それでは、最後にインターンの基礎データを…

――お金というと、どのくらい必要でしたか?

航空券と保険料を自分で負担することになります。私は20万円でエジプト航空の一年オープンチケットをとって、10万円を保険料にしたので、合計30万円かかりました。でも、最初の30万だけが大変で、現地での費用は少なくて済みますよ。宿泊費、光熱費、活動に必要な現地の交通費はプラスから支給されます。食費は駐在員の谷澤さんと一緒に自炊したので、1日200円もしないほどです。現地での携帯電話代と、少し外で遊んだり、お土産を買ったりするのを含めて、おおよそ月に7000円から1万円でした。

――ご飯はどんなものを作りましたか?

現地の野菜を使った炒めものやパスタが多かったです。
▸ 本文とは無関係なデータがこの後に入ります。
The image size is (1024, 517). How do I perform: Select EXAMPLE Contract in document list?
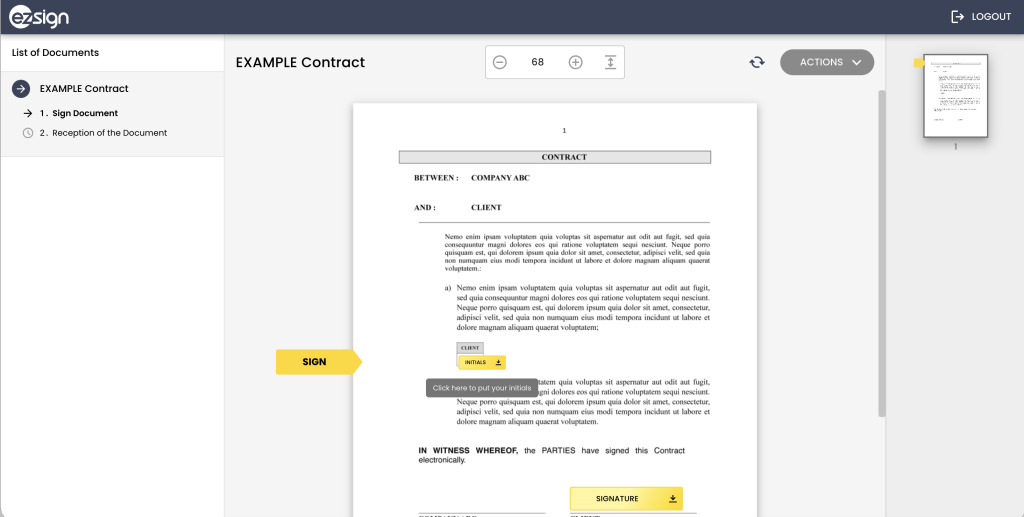84,89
また、ジャストギビングで、谷澤さんと一緒に『ケニアの食材で30品目!』というチャレンジをしました。

――半年というのは結構長い期間ですが…。

そうですよね、わたしも学生のときは寮住まいだったので、半年も寮を空けられず、卒業後にしました。しかし、3カ月以上であれば期間・時期は相談に応じてもらえるので、方法はあると思います!